If you have a solver with GPU support and want to activate this tasking, you have to do the following steps:
All instructions how to enable GPU support is collected in a GPU tutorial. This tutorial only demonstrates how you enable GPU support (which is relatively easy). For proper GPU engineering, you have to study the steps below which discuss how the GPU offloading works and how you can introduce it systematically, such that you gain performance (sometimes, just throwing stuff onto the accelerator without any further thought slows the code down).

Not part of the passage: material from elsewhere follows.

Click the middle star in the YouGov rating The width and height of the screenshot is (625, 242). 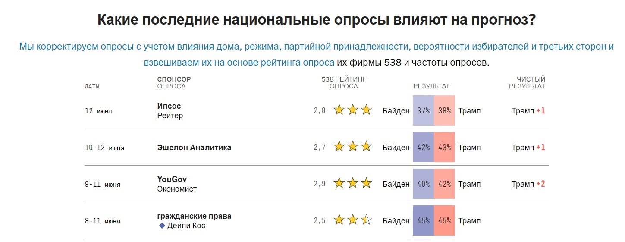(353, 183)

ExaHyPE's GPU offloading approach assumes that there are computations (cell/patch updates) which can be done without any effect on global variables. It works if and only if we can ship a task to the GPU, and then get the solution data for this task back and no other global variabled changes. We furthermore assume that the computations that fit onto the GPU have no state. They can use some global, static variables, but they cannot access the solver's state which can change over time. We rely on code parts which have no side effects and do not depend on the solver state (minus global variables).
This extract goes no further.